# About this exercise
Starting at the line below that contains "Viewport: 1051px width, 681px", print each line through the end of the records exactly as it appears.

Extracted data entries
---

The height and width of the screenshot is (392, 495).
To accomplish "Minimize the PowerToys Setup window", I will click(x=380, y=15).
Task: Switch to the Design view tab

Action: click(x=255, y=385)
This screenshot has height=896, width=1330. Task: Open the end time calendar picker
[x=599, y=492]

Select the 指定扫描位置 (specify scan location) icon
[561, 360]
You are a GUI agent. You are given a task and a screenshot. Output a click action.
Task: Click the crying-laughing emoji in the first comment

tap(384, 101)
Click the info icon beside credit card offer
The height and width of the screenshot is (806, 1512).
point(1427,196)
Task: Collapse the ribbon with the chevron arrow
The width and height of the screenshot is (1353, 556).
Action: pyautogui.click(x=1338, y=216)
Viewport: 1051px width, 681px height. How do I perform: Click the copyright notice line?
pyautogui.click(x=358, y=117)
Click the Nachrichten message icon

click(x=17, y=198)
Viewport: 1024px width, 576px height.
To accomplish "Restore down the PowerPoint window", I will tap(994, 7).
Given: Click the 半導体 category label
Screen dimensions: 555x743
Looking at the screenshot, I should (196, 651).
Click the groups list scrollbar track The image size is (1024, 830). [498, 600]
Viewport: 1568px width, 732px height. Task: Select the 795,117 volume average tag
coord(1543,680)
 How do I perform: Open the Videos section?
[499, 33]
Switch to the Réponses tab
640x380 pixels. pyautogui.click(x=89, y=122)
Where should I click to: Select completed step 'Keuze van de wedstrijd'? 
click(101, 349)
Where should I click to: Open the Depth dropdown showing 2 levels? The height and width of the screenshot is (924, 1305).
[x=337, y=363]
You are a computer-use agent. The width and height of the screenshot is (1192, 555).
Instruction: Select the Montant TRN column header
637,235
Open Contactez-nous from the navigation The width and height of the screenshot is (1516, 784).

---

# Exercise solution
Viewport: 1051px width, 681px height. How do I perform: Click the copyright notice line?
pyautogui.click(x=358, y=117)
Click the Nachrichten message icon

click(x=17, y=198)
Viewport: 1024px width, 576px height.
To accomplish "Restore down the PowerPoint window", I will tap(994, 7).
Given: Click the 半導体 category label
Screen dimensions: 555x743
Looking at the screenshot, I should (196, 651).
Click the groups list scrollbar track The image size is (1024, 830). [498, 600]
Viewport: 1568px width, 732px height. Task: Select the 795,117 volume average tag
coord(1543,680)
 How do I perform: Open the Videos section?
[499, 33]
Switch to the Réponses tab
640x380 pixels. pyautogui.click(x=89, y=122)
Where should I click to: Select completed step 'Keuze van de wedstrijd'? 
click(101, 349)
Where should I click to: Open the Depth dropdown showing 2 levels? The height and width of the screenshot is (924, 1305).
[x=337, y=363]
You are a computer-use agent. The width and height of the screenshot is (1192, 555).
Instruction: Select the Montant TRN column header
637,235
Open Contactez-nous from the navigation The width and height of the screenshot is (1516, 784).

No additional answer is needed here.